------ Input for this task ------

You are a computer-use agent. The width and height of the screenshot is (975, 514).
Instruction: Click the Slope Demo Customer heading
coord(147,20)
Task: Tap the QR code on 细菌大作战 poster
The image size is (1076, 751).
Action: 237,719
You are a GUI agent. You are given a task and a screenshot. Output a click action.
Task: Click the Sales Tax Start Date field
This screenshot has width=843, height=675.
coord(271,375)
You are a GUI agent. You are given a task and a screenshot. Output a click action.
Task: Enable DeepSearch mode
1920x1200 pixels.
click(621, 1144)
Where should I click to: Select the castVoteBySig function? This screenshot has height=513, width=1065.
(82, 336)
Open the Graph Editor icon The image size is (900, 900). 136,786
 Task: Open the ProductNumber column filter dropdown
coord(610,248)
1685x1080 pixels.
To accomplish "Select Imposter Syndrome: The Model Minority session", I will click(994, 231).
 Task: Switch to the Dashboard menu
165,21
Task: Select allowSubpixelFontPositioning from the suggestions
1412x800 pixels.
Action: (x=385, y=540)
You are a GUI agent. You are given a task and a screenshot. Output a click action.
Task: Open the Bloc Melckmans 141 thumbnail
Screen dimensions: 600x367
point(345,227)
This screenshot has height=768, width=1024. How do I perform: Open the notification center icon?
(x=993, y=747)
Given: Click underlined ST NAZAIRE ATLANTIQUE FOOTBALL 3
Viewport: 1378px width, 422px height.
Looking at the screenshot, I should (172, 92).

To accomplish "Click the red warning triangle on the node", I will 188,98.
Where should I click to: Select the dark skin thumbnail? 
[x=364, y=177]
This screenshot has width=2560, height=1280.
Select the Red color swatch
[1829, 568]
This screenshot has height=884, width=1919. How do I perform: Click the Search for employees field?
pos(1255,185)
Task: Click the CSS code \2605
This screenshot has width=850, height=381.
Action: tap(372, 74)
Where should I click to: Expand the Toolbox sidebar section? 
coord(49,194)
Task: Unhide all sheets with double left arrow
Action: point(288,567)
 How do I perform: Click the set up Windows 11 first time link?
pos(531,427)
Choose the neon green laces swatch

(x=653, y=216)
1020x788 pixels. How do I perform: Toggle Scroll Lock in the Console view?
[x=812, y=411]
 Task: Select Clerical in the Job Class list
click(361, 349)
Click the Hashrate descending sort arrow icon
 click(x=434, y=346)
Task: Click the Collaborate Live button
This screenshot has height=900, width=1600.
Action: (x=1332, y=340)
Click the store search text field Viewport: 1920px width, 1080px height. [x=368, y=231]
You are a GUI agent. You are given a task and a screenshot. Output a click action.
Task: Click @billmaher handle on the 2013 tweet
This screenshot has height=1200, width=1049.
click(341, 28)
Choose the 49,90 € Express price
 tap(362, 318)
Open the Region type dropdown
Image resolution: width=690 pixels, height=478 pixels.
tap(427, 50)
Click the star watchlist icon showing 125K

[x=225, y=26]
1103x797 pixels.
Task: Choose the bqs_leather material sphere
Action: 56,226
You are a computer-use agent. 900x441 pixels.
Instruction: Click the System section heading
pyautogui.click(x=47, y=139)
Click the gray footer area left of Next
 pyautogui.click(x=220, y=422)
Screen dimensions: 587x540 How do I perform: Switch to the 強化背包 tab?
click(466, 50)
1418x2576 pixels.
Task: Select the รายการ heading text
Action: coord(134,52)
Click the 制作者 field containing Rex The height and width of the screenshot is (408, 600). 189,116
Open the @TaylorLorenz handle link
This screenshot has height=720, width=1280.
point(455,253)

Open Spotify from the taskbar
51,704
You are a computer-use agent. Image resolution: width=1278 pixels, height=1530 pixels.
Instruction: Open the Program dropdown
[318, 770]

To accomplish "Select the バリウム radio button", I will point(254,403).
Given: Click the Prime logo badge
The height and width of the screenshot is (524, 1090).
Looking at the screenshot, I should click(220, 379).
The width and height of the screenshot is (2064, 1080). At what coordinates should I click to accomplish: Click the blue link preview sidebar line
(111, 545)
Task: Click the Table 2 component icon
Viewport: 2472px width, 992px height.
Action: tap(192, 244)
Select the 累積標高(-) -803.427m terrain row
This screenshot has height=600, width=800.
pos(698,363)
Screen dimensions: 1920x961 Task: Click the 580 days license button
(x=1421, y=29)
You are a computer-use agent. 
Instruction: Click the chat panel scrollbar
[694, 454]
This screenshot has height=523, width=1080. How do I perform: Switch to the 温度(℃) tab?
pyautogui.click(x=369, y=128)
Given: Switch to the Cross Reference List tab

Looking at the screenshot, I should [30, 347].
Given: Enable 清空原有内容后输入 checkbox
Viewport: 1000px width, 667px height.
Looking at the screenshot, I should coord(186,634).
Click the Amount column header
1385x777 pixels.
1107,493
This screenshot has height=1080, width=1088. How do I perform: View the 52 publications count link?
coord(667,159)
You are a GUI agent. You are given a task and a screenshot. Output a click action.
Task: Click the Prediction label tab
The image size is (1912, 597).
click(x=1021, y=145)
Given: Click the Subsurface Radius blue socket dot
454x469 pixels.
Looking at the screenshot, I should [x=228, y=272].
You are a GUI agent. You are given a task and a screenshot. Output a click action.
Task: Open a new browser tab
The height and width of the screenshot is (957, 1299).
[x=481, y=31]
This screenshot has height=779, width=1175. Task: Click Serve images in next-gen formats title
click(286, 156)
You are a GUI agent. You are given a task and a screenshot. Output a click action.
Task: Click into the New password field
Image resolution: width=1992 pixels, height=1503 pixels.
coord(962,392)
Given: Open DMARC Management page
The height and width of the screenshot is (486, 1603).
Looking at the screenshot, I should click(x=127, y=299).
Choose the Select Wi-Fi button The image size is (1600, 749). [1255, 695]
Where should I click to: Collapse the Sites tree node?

------

Exercise goal
Please output each entry above exactly, leaving nothing out.

Exercise answer
You are a computer-use agent. The width and height of the screenshot is (975, 514).
Instruction: Click the Slope Demo Customer heading
coord(147,20)
Task: Tap the QR code on 细菌大作战 poster
The image size is (1076, 751).
Action: 237,719
You are a GUI agent. You are given a task and a screenshot. Output a click action.
Task: Click the Sales Tax Start Date field
This screenshot has width=843, height=675.
coord(271,375)
You are a GUI agent. You are given a task and a screenshot. Output a click action.
Task: Enable DeepSearch mode
1920x1200 pixels.
click(621, 1144)
Where should I click to: Select the castVoteBySig function? This screenshot has height=513, width=1065.
(82, 336)
Open the Graph Editor icon The image size is (900, 900). 136,786
 Task: Open the ProductNumber column filter dropdown
coord(610,248)
1685x1080 pixels.
To accomplish "Select Imposter Syndrome: The Model Minority session", I will click(994, 231).
 Task: Switch to the Dashboard menu
165,21
Task: Select allowSubpixelFontPositioning from the suggestions
1412x800 pixels.
Action: (x=385, y=540)
You are a GUI agent. You are given a task and a screenshot. Output a click action.
Task: Open the Bloc Melckmans 141 thumbnail
Screen dimensions: 600x367
point(345,227)
This screenshot has height=768, width=1024. How do I perform: Open the notification center icon?
(x=993, y=747)
Given: Click underlined ST NAZAIRE ATLANTIQUE FOOTBALL 3
Viewport: 1378px width, 422px height.
Looking at the screenshot, I should (172, 92).

To accomplish "Click the red warning triangle on the node", I will 188,98.
Where should I click to: Select the dark skin thumbnail? 
[x=364, y=177]
This screenshot has width=2560, height=1280.
Select the Red color swatch
[1829, 568]
This screenshot has height=884, width=1919. How do I perform: Click the Search for employees field?
pos(1255,185)
Task: Click the CSS code \2605
This screenshot has width=850, height=381.
Action: tap(372, 74)
Where should I click to: Expand the Toolbox sidebar section? 
coord(49,194)
Task: Unhide all sheets with double left arrow
Action: point(288,567)
 How do I perform: Click the set up Windows 11 first time link?
pos(531,427)
Choose the neon green laces swatch

(x=653, y=216)
1020x788 pixels. How do I perform: Toggle Scroll Lock in the Console view?
[x=812, y=411]
 Task: Select Clerical in the Job Class list
click(361, 349)
Click the Hashrate descending sort arrow icon
 click(x=434, y=346)
Task: Click the Collaborate Live button
This screenshot has height=900, width=1600.
Action: (x=1332, y=340)
Click the store search text field Viewport: 1920px width, 1080px height. [x=368, y=231]
You are a GUI agent. You are given a task and a screenshot. Output a click action.
Task: Click @billmaher handle on the 2013 tweet
This screenshot has height=1200, width=1049.
click(341, 28)
Choose the 49,90 € Express price
 tap(362, 318)
Open the Region type dropdown
Image resolution: width=690 pixels, height=478 pixels.
tap(427, 50)
Click the star watchlist icon showing 125K

[x=225, y=26]
1103x797 pixels.
Task: Choose the bqs_leather material sphere
Action: 56,226
You are a computer-use agent. 900x441 pixels.
Instruction: Click the System section heading
pyautogui.click(x=47, y=139)
Click the gray footer area left of Next
 pyautogui.click(x=220, y=422)
Screen dimensions: 587x540 How do I perform: Switch to the 強化背包 tab?
click(466, 50)
1418x2576 pixels.
Task: Select the รายการ heading text
Action: coord(134,52)
Click the 制作者 field containing Rex The height and width of the screenshot is (408, 600). 189,116
Open the @TaylorLorenz handle link
This screenshot has height=720, width=1280.
point(455,253)

Open Spotify from the taskbar
51,704
You are a computer-use agent. Image resolution: width=1278 pixels, height=1530 pixels.
Instruction: Open the Program dropdown
[318, 770]

To accomplish "Select the バリウム radio button", I will point(254,403).
Given: Click the Prime logo badge
The height and width of the screenshot is (524, 1090).
Looking at the screenshot, I should click(220, 379).
The width and height of the screenshot is (2064, 1080). At what coordinates should I click to accomplish: Click the blue link preview sidebar line
(111, 545)
Task: Click the Table 2 component icon
Viewport: 2472px width, 992px height.
Action: tap(192, 244)
Select the 累積標高(-) -803.427m terrain row
This screenshot has height=600, width=800.
pos(698,363)
Screen dimensions: 1920x961 Task: Click the 580 days license button
(x=1421, y=29)
You are a computer-use agent. 
Instruction: Click the chat panel scrollbar
[694, 454]
This screenshot has height=523, width=1080. How do I perform: Switch to the 温度(℃) tab?
pyautogui.click(x=369, y=128)
Given: Switch to the Cross Reference List tab

Looking at the screenshot, I should [30, 347].
Given: Enable 清空原有内容后输入 checkbox
Viewport: 1000px width, 667px height.
Looking at the screenshot, I should coord(186,634).
Click the Amount column header
1385x777 pixels.
1107,493
This screenshot has height=1080, width=1088. How do I perform: View the 52 publications count link?
coord(667,159)
You are a GUI agent. You are given a task and a screenshot. Output a click action.
Task: Click the Prediction label tab
The image size is (1912, 597).
click(x=1021, y=145)
Given: Click the Subsurface Radius blue socket dot
454x469 pixels.
Looking at the screenshot, I should [x=228, y=272].
You are a GUI agent. You are given a task and a screenshot. Output a click action.
Task: Open a new browser tab
The height and width of the screenshot is (957, 1299).
[x=481, y=31]
This screenshot has height=779, width=1175. Task: Click Serve images in next-gen formats title
click(286, 156)
You are a GUI agent. You are given a task and a screenshot. Output a click action.
Task: Click into the New password field
Image resolution: width=1992 pixels, height=1503 pixels.
coord(962,392)
Given: Open DMARC Management page
The height and width of the screenshot is (486, 1603).
Looking at the screenshot, I should click(x=127, y=299).
Choose the Select Wi-Fi button The image size is (1600, 749). [1255, 695]
Where should I click to: Collapse the Sites tree node?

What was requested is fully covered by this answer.